_Given task_
Change "trash icon" to "garbage icon" throughout the records below and write them out again with nothing else altered. Leave the pictures out of your version.

_Collected data entries_
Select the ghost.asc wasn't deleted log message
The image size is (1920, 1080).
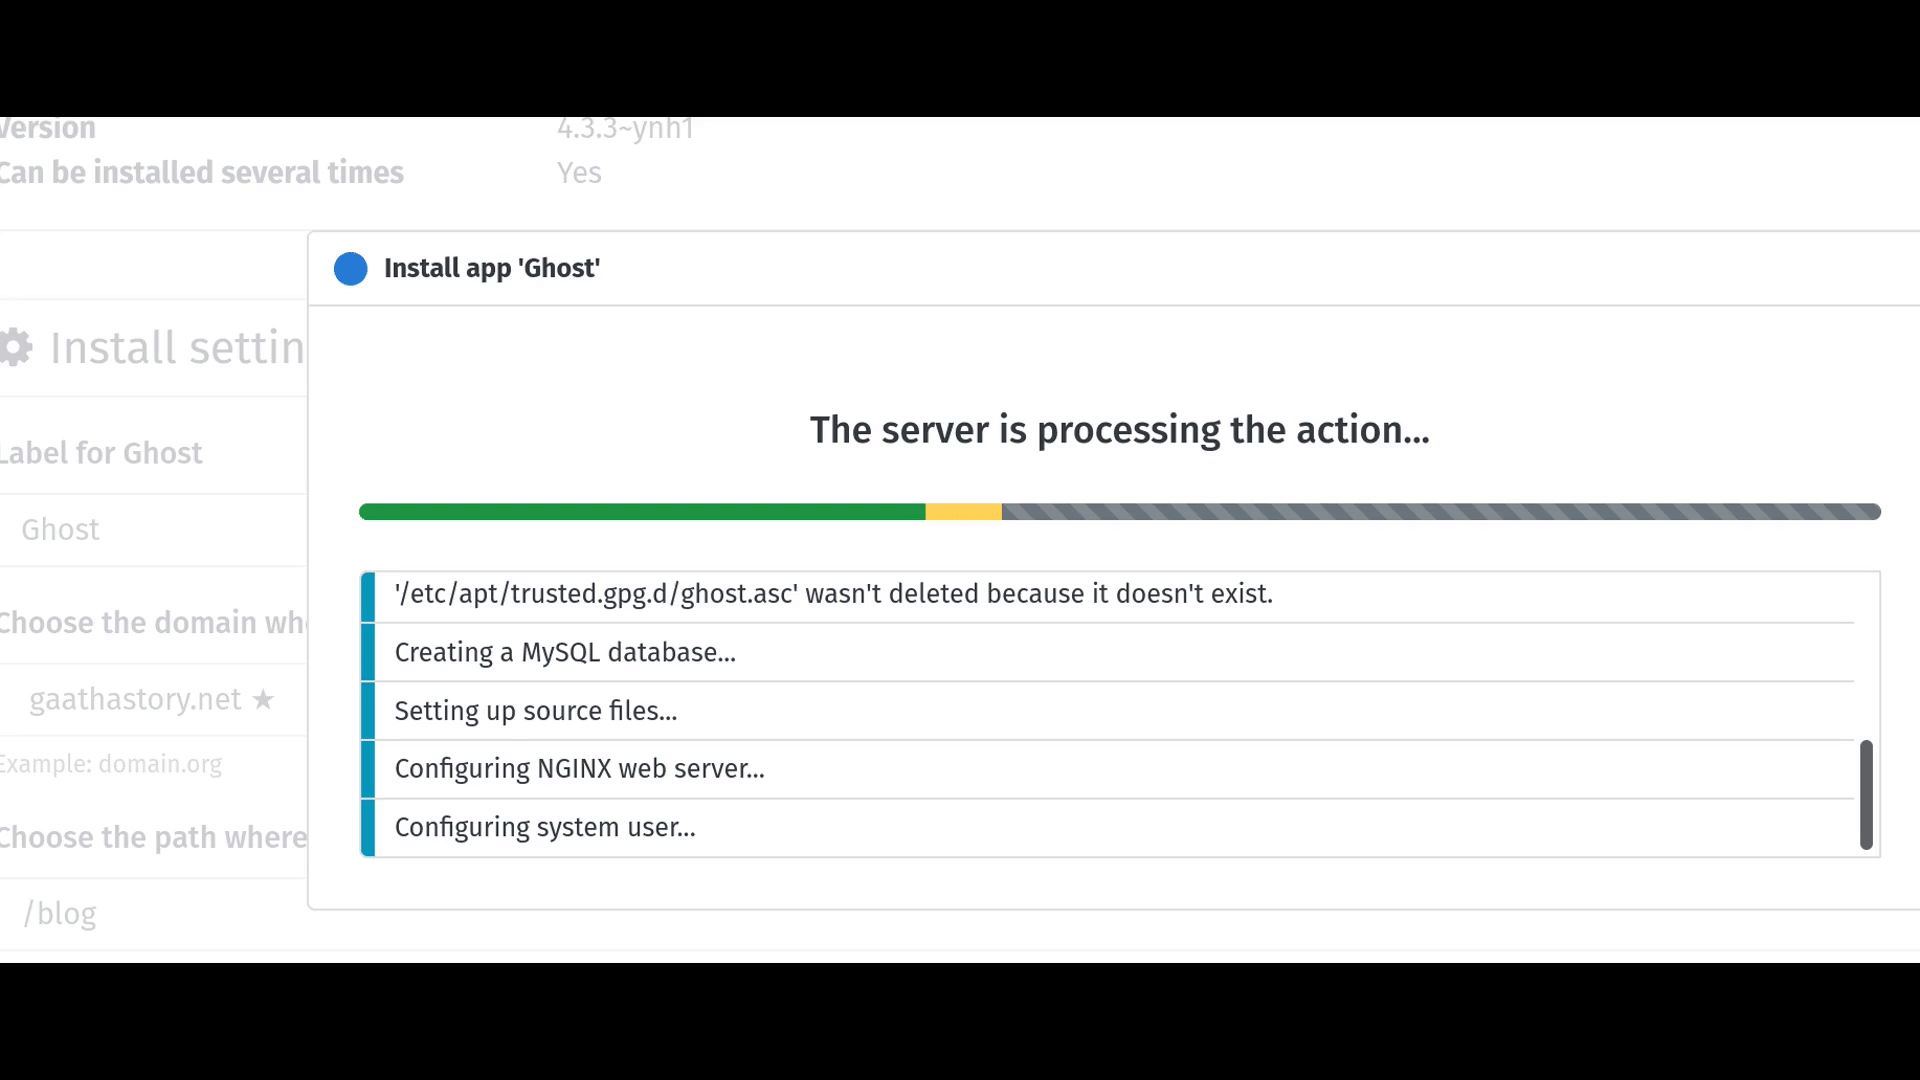(1108, 594)
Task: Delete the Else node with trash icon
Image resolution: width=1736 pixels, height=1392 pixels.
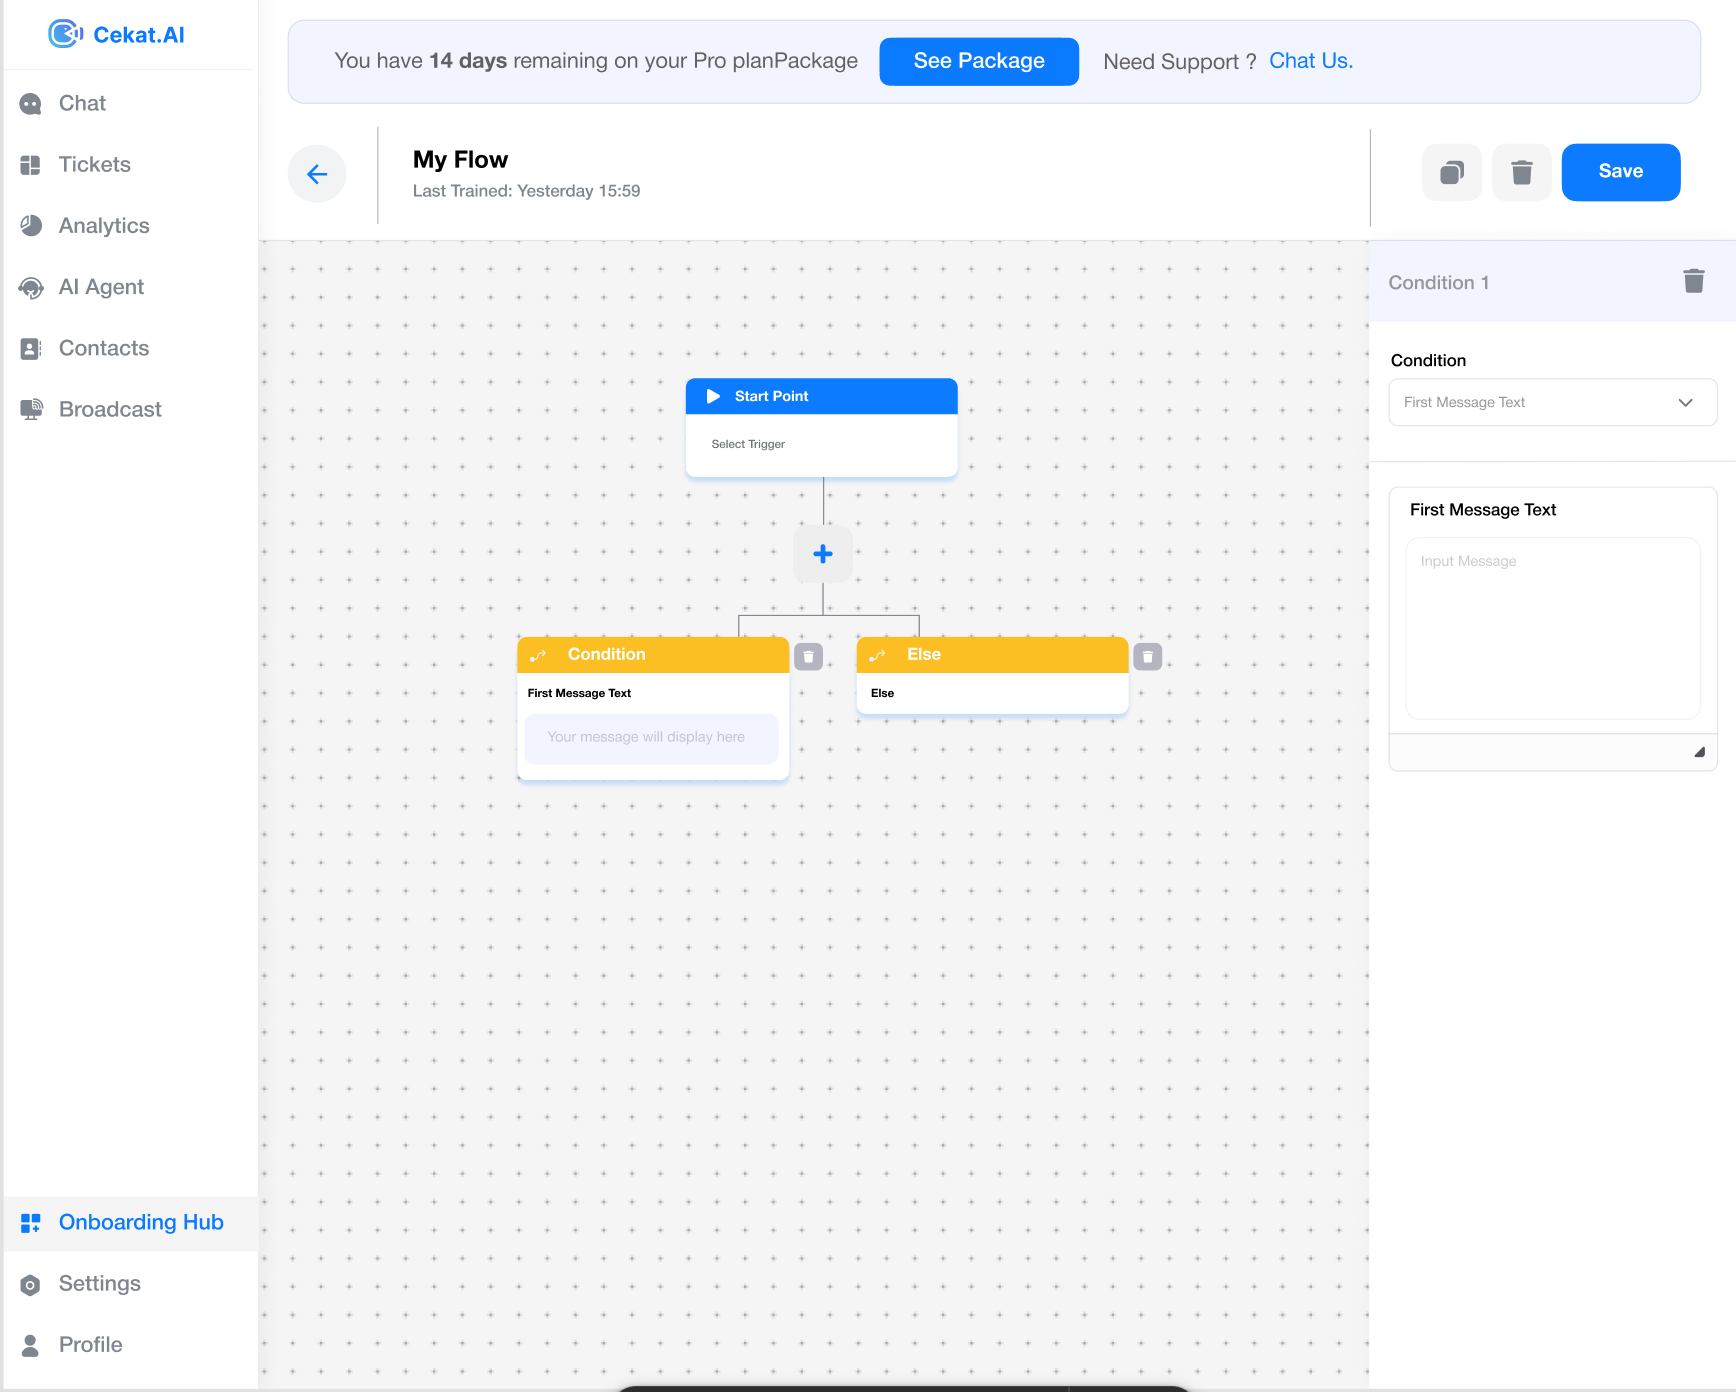Action: pos(1147,657)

_Expected answer_
Select the ghost.asc wasn't deleted log message
The image size is (1920, 1080).
(1108, 594)
Task: Delete the Else node with garbage icon
Image resolution: width=1736 pixels, height=1392 pixels.
Action: pos(1147,657)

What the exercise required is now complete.